Quantitative and Reproducible Assessment of Breast Density to Stratify Risk for Breast Cancer

Another important task for CAD systems is to provide an accurate and reproducible assessment of mammographic breast density (8891). Mammographic breast density may mask an underlying cancer. In addition, dense breast tissue is an independent risk factor for the development of breast cancer (92,93). Consequently, breast density assessment is commonly used for stratification of women for supplemental screening examinations. Conventional CAD systems may standardize the reporting of breast density by using either the projected white areas from the processed mammograms directly or a volumetric calculation of the amount of fibroglandular tissue from raw mammograms (94,95). Several studies showed that automated quantitative assessment of breast density is more robust than human evaluations, especially when evaluated over time (96,97).
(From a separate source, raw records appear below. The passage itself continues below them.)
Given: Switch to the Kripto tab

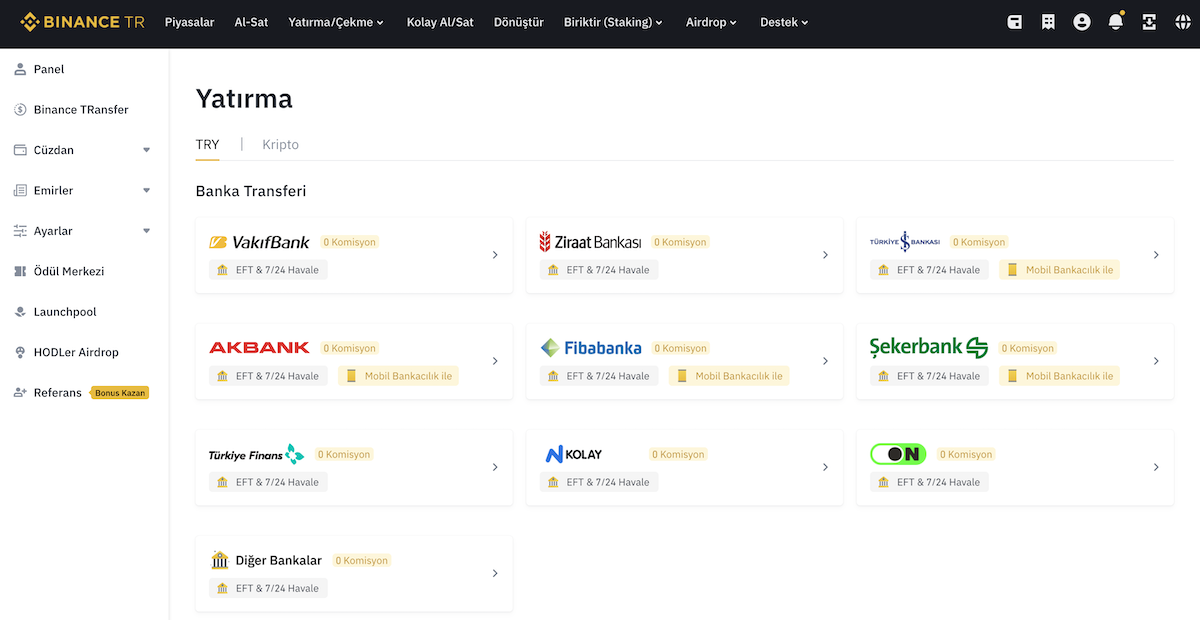Looking at the screenshot, I should pyautogui.click(x=280, y=144).
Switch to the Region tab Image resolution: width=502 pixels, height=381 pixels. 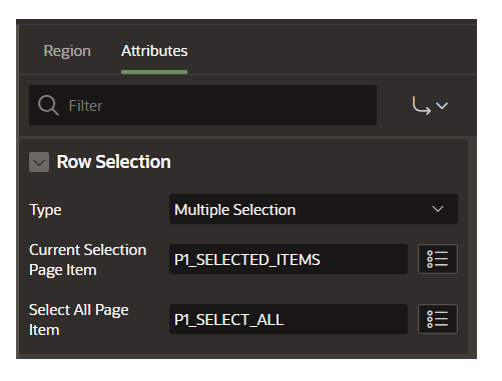tap(67, 51)
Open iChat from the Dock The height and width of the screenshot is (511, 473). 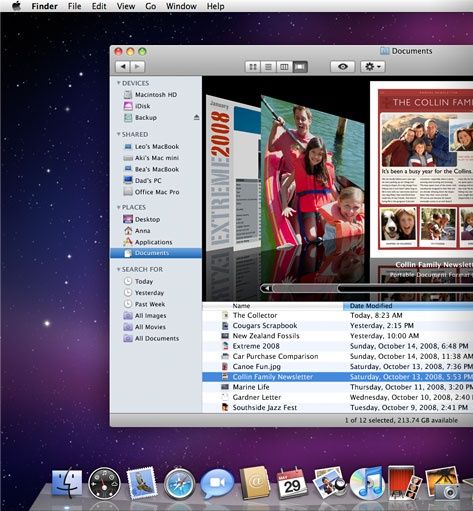(x=217, y=483)
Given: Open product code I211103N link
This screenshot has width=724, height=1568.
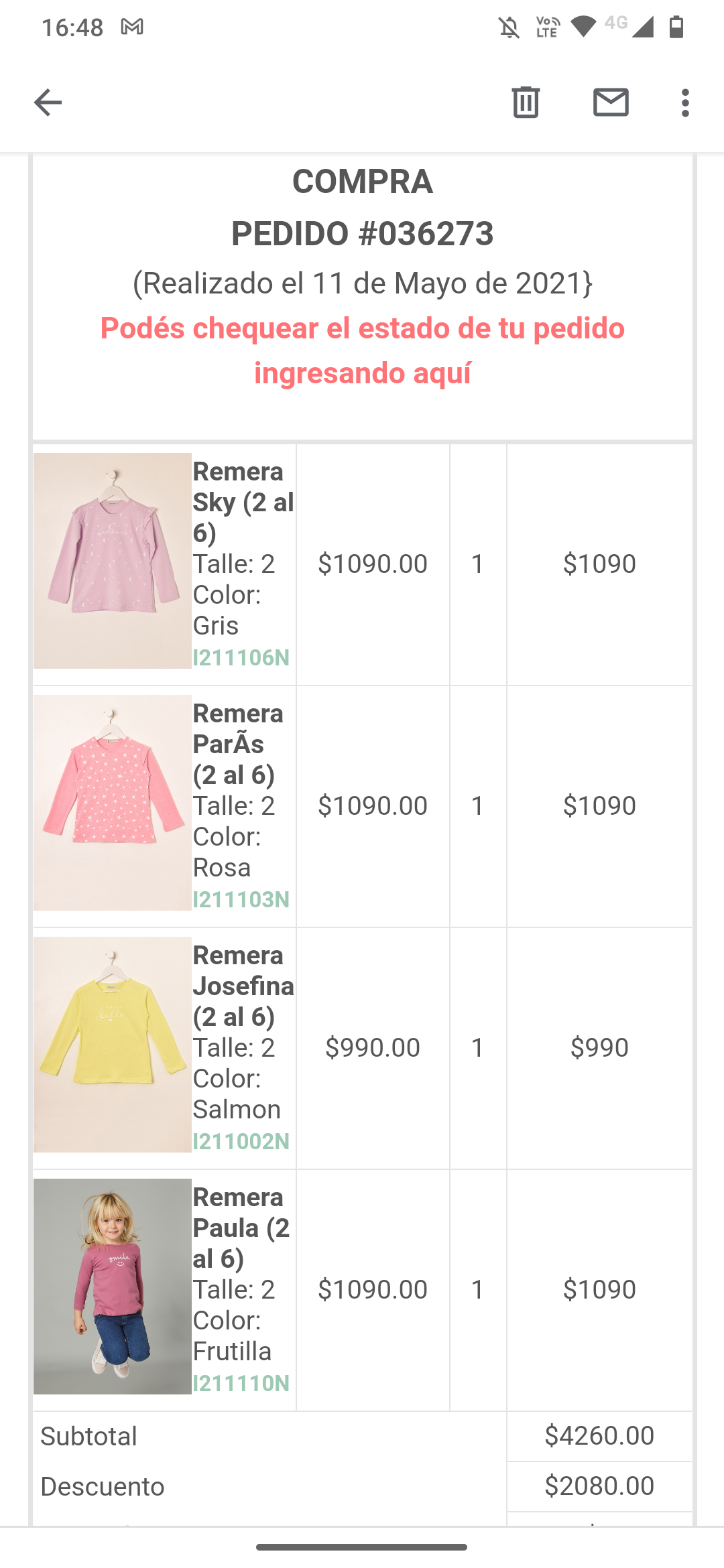Looking at the screenshot, I should pyautogui.click(x=241, y=899).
However, the prediction of risk for the development of breast cancer with use of automated measures seems to be inferior to that of visual assessment (95,98,99). This might have to do with the subconscious incorporation of fibroglandular tissue distribution and texture features by radiologists. Automated risk prediction becomes better when incorporating texture features (100103), and the integration of texture features with deep learning may strongly improve their discriminatory power (104). Several studies have shown that deep learning–based classification of fibroglandular density categories is closer to radiologist observations than classic feature-based techniques (88,105107). Moreover, Lehman et al (89) showed that the vast majority (94%) of deep learning–based density classifications is accepted by reporting radiologists. Although the predictive value of AI-based density estimations still must be assessed in modeling studies (108), it is anticipated that the risk assessment with such density estimations, when trained on sufficiently large databases, is similar to that of radiologists.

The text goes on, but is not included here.